**EXERCISE AIM**
What is needed is an exact copy of the lines from the one containing "Task: Open the coins icon in navbar" through the last line of the entries below, both included.

**PROVIDED RECORDS**
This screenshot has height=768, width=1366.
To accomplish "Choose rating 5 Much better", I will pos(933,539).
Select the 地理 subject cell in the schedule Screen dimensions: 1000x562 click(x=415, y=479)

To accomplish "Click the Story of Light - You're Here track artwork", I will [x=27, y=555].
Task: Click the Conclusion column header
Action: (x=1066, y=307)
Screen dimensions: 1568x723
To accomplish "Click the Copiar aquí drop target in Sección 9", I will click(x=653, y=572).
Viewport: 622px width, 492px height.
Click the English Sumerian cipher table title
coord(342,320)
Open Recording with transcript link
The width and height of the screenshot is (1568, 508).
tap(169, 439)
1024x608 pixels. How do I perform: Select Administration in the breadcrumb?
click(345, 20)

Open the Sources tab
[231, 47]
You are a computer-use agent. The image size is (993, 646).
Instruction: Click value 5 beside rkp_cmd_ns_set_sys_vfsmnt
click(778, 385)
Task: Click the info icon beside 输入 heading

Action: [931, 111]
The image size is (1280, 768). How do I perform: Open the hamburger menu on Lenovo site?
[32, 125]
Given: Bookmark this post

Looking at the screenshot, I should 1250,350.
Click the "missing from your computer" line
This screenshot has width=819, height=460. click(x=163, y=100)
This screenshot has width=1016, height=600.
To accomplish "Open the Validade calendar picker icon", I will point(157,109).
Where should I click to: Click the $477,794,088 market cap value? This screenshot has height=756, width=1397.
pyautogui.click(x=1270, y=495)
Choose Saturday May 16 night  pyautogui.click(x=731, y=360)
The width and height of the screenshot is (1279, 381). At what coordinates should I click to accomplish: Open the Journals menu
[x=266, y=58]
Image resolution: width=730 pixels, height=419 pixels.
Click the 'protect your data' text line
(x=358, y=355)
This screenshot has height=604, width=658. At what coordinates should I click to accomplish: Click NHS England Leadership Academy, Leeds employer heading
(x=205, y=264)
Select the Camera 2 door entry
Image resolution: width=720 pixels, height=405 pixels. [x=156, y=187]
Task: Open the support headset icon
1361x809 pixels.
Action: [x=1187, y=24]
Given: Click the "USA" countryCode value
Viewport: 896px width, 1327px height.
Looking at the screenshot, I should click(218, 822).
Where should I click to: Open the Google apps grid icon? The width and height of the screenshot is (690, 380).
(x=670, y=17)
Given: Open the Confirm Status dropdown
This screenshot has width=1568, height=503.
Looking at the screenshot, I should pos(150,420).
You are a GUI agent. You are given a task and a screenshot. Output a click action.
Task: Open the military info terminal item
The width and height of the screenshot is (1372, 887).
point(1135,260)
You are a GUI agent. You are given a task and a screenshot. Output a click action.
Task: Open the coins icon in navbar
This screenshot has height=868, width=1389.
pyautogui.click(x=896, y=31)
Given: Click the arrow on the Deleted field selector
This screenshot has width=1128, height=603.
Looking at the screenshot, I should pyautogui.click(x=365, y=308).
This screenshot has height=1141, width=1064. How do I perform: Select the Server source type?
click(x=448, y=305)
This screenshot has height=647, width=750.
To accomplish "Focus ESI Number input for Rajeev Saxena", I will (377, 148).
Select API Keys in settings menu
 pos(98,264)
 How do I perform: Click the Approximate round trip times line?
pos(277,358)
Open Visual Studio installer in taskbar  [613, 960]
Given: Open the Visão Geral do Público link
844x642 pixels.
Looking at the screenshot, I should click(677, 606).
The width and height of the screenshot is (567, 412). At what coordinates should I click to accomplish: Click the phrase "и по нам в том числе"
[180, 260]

**OUTPUT**
Task: Open the coins icon in navbar
This screenshot has height=868, width=1389.
pyautogui.click(x=896, y=31)
Given: Click the arrow on the Deleted field selector
This screenshot has width=1128, height=603.
Looking at the screenshot, I should pyautogui.click(x=365, y=308).
This screenshot has height=1141, width=1064. How do I perform: Select the Server source type?
click(x=448, y=305)
This screenshot has height=647, width=750.
To accomplish "Focus ESI Number input for Rajeev Saxena", I will (377, 148).
Select API Keys in settings menu
 pos(98,264)
 How do I perform: Click the Approximate round trip times line?
pos(277,358)
Open Visual Studio installer in taskbar  [613, 960]
Given: Open the Visão Geral do Público link
844x642 pixels.
Looking at the screenshot, I should click(677, 606).
The width and height of the screenshot is (567, 412). At what coordinates should I click to accomplish: Click the phrase "и по нам в том числе"
[180, 260]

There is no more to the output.